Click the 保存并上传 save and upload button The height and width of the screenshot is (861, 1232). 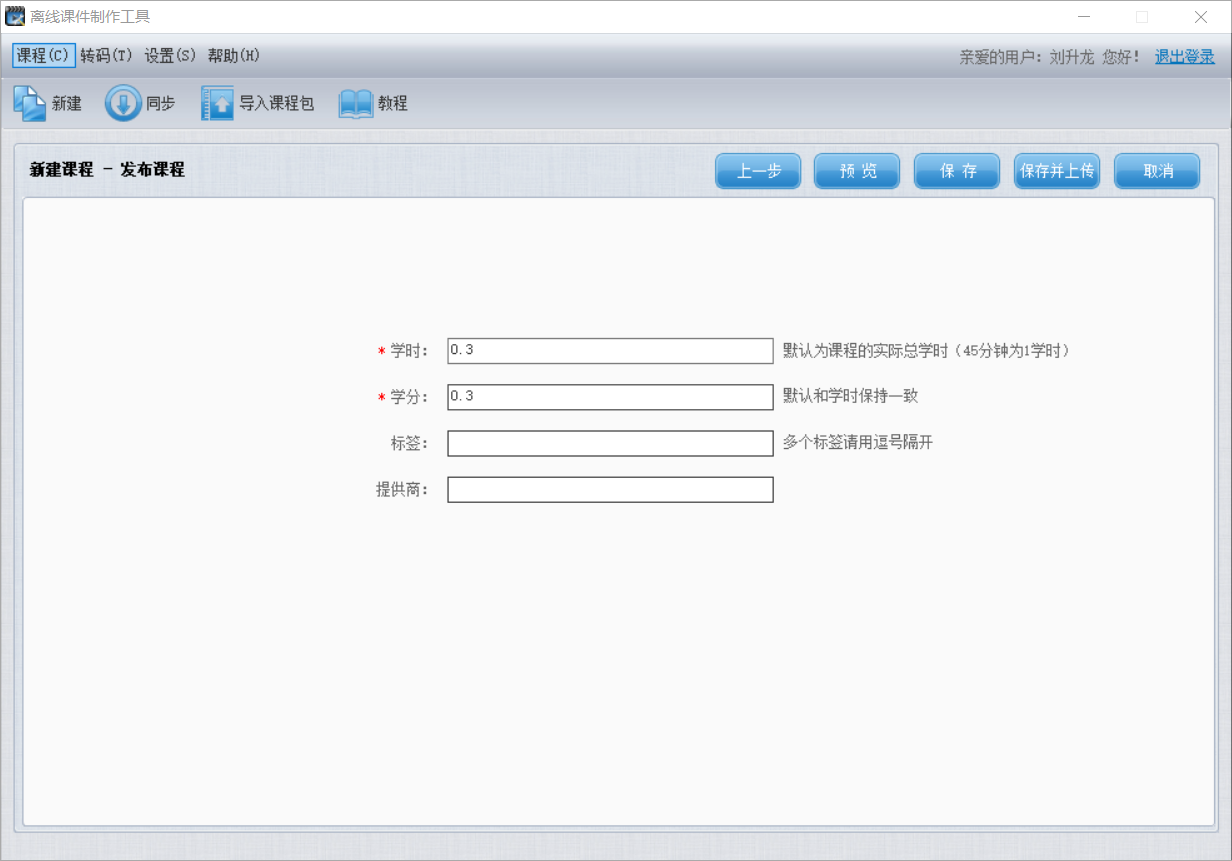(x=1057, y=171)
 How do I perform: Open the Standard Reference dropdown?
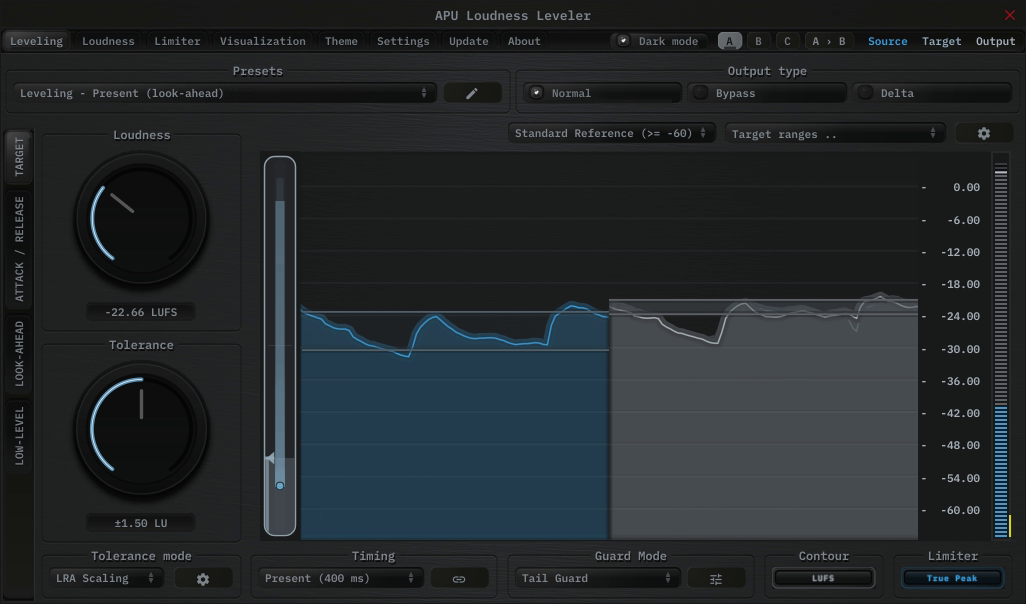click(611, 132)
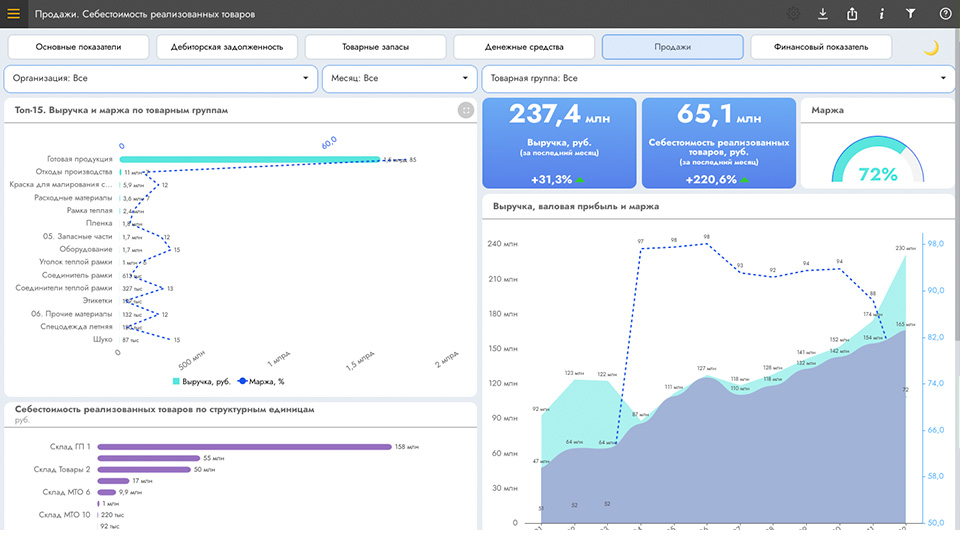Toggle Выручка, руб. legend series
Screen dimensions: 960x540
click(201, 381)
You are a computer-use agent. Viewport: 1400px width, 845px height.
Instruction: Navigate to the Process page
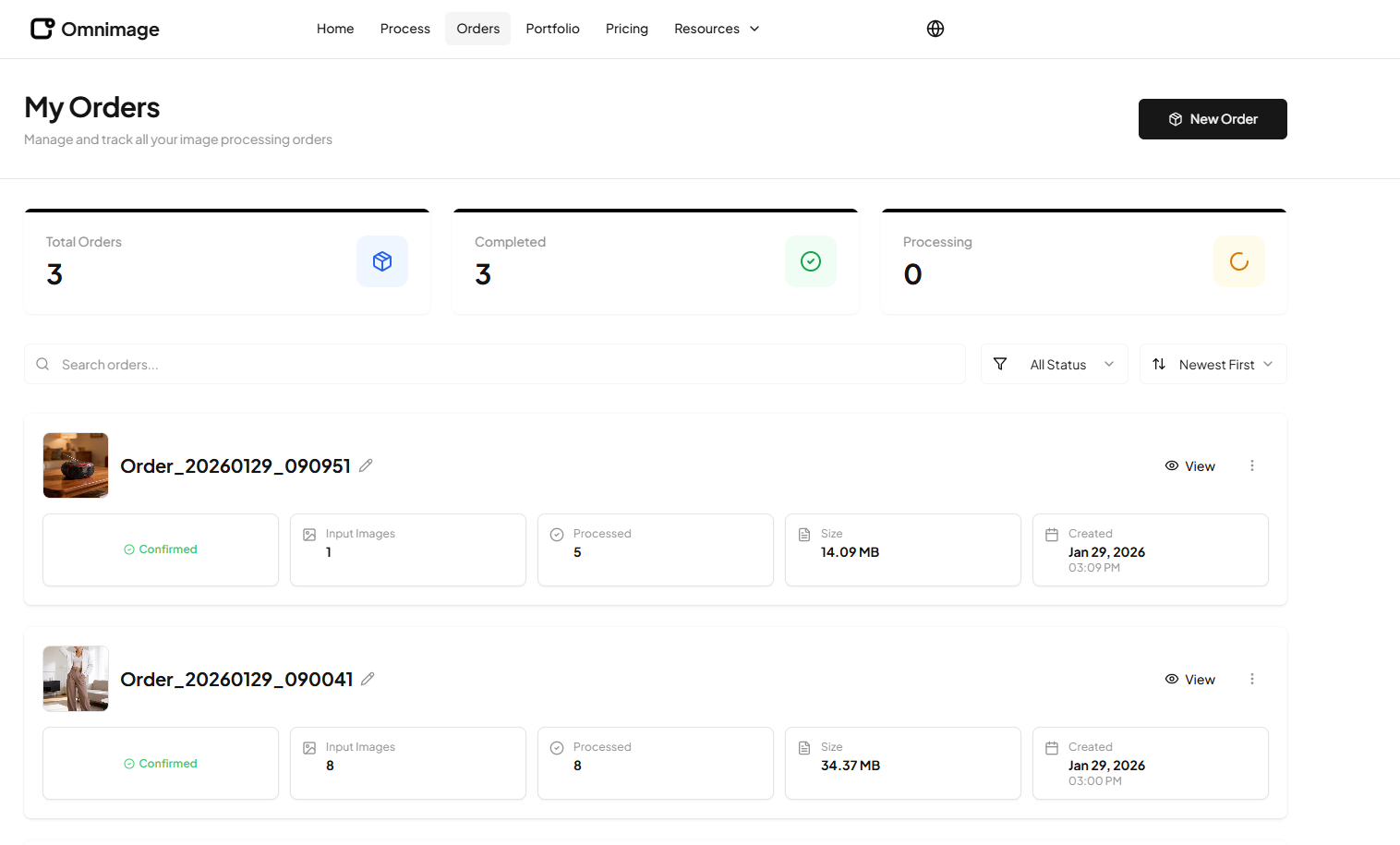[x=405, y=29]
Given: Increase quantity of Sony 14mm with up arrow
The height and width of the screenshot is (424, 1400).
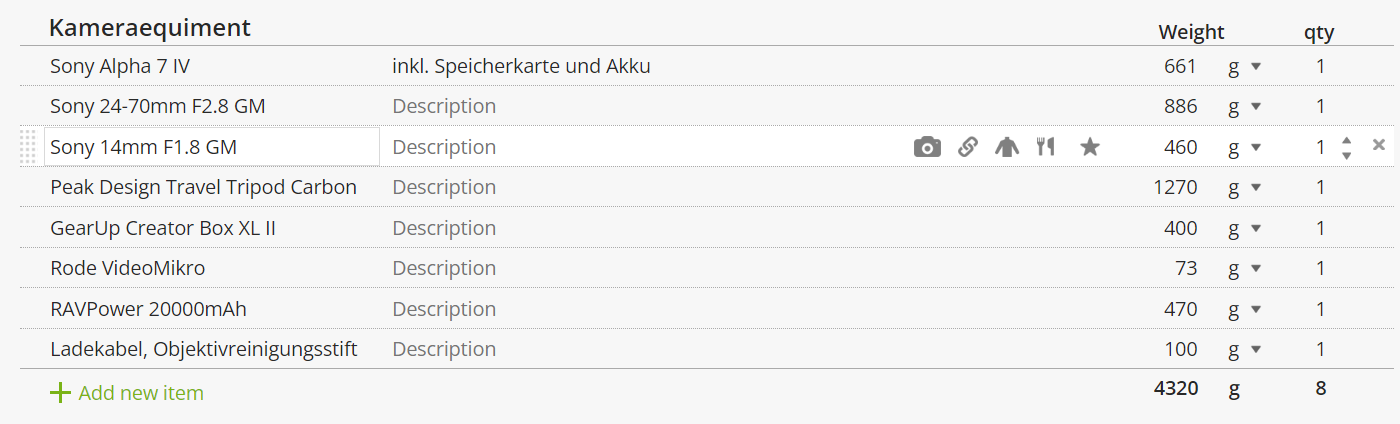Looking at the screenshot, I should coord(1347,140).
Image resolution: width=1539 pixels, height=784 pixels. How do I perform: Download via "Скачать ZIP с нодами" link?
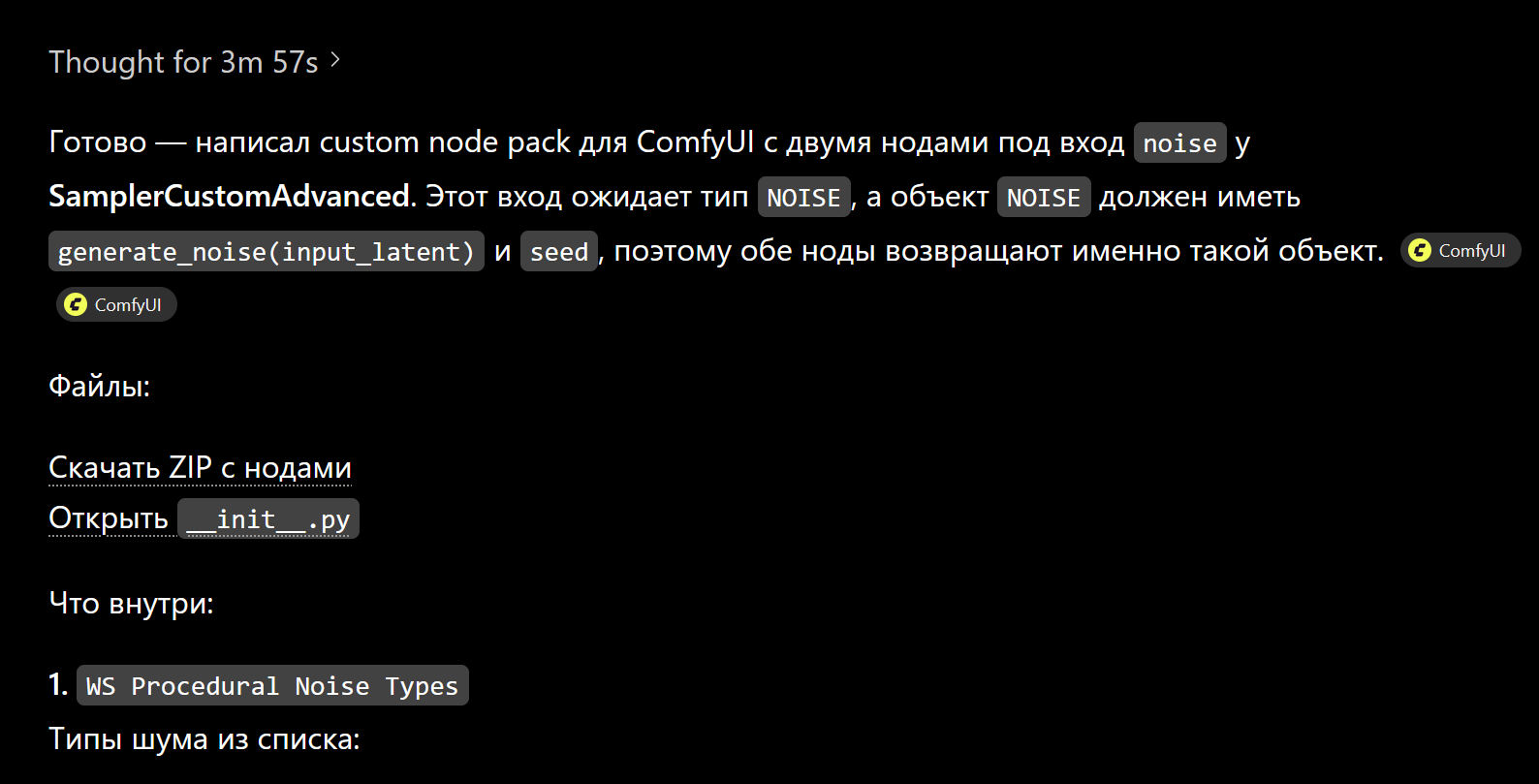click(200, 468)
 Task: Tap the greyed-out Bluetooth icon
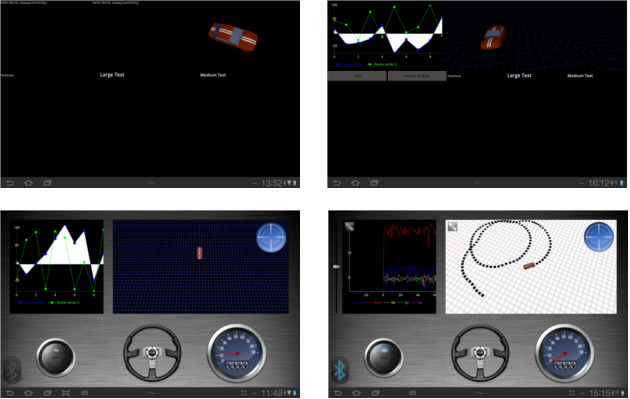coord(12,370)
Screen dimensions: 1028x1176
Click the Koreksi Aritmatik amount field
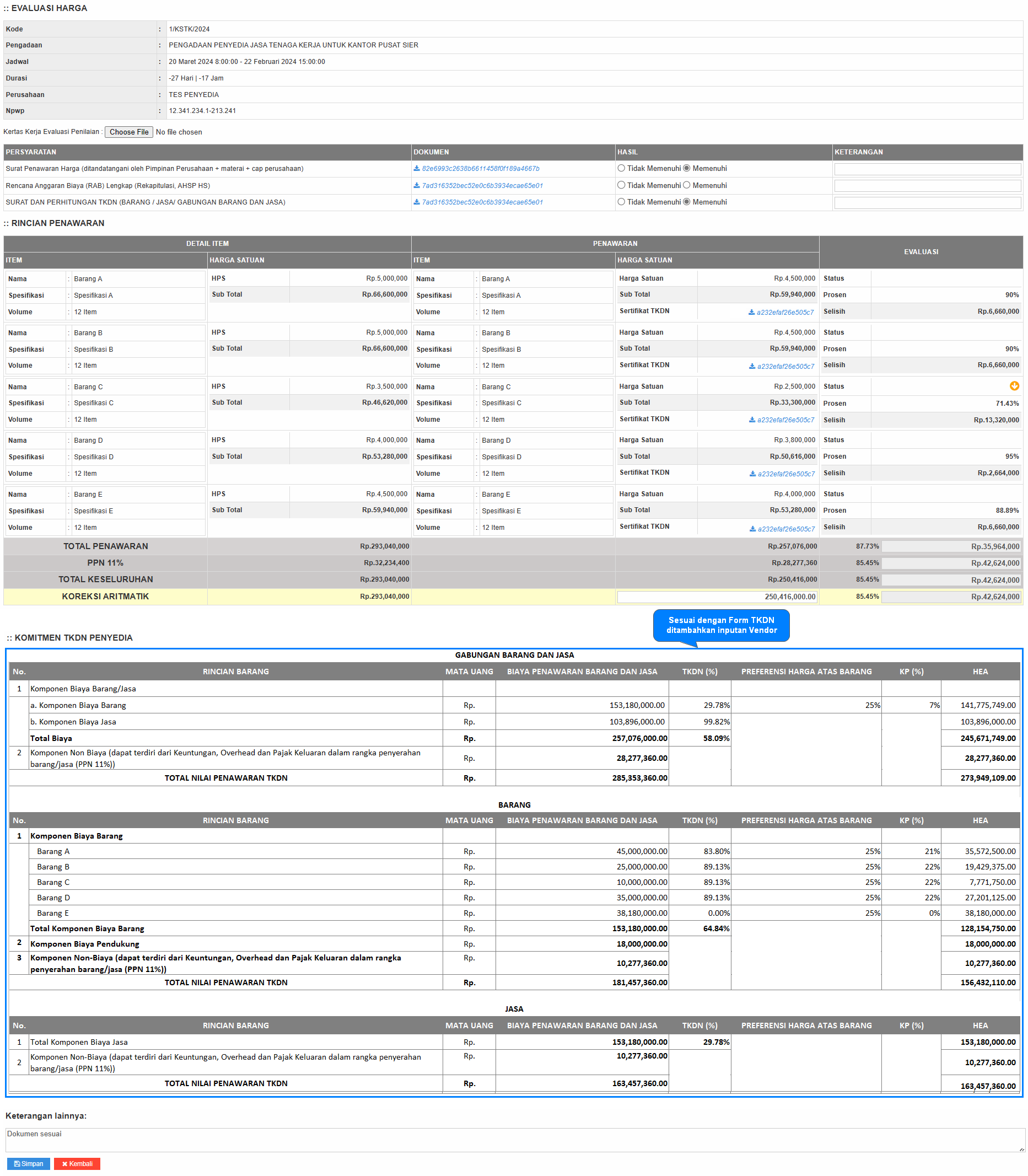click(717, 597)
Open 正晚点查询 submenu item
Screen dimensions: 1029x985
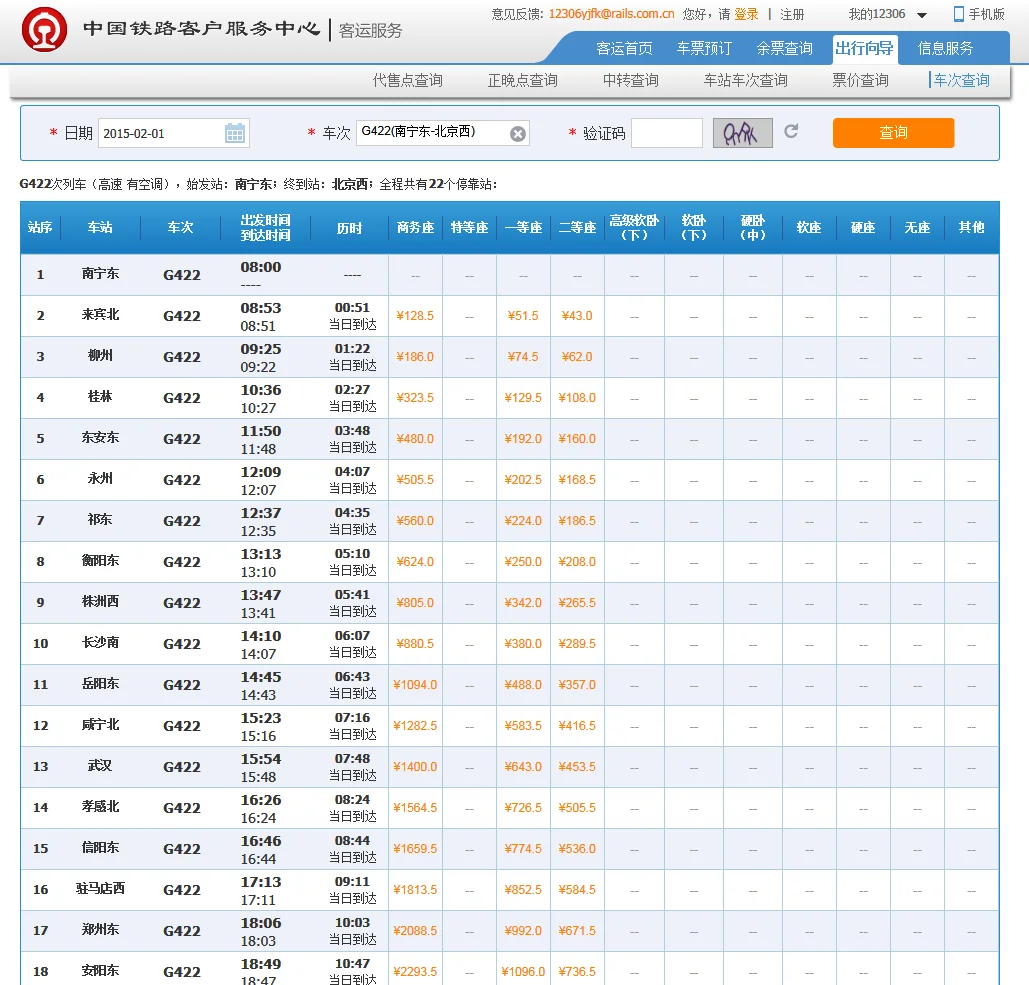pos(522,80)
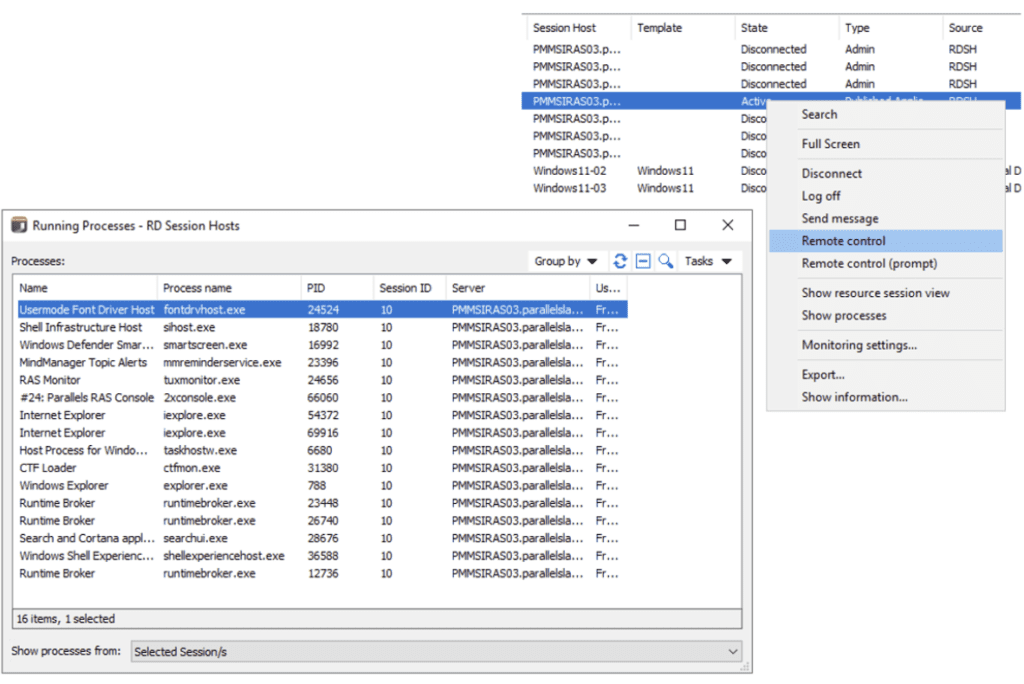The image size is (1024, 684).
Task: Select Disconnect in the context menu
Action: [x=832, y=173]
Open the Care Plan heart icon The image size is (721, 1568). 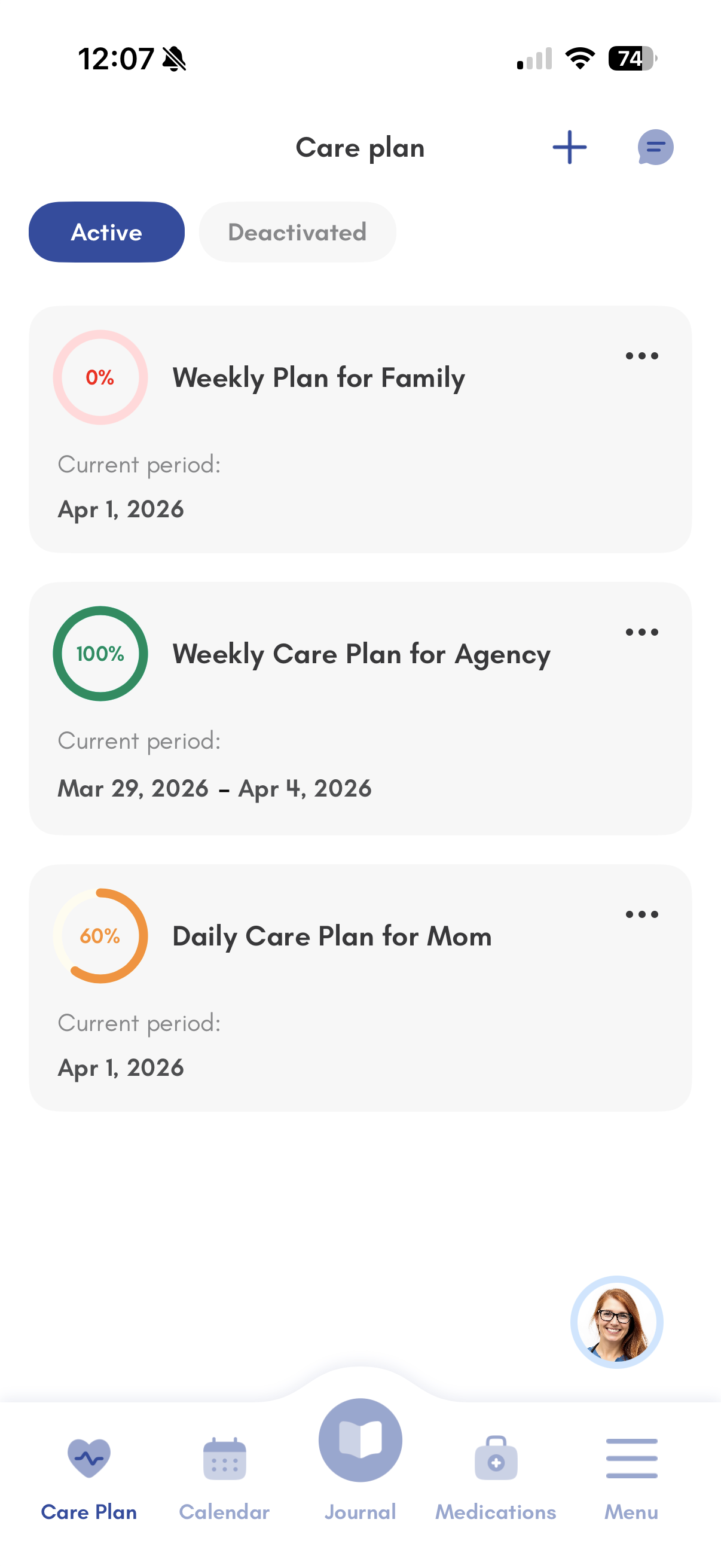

* Work instructions
Transcribe exactly the span of lines from the line holding "You are a computer-use" through the last line above, both included. Pictures stay out.

* Response area
You are a computer-use agent. Viewport: 1400px width, 845px height.
Instruction: Navigate to the Process page
[x=405, y=29]
Given: Increase quantity of Sony 14mm with up arrow
The height and width of the screenshot is (424, 1400).
Looking at the screenshot, I should coord(1347,140).
Image resolution: width=1539 pixels, height=784 pixels. How do I perform: Download via "Скачать ZIP с нодами" link?
click(200, 468)
 Task: Tap the greyed-out Bluetooth icon
coord(12,370)
Screen dimensions: 1028x1176
Click the Koreksi Aritmatik amount field
click(717, 597)
Open 正晚点查询 submenu item
Screen dimensions: 1029x985
pos(522,80)
The image size is (1024, 684).
Task: Select Disconnect in the context menu
Action: [x=832, y=173]
Open the Care Plan heart icon The image size is (721, 1568). 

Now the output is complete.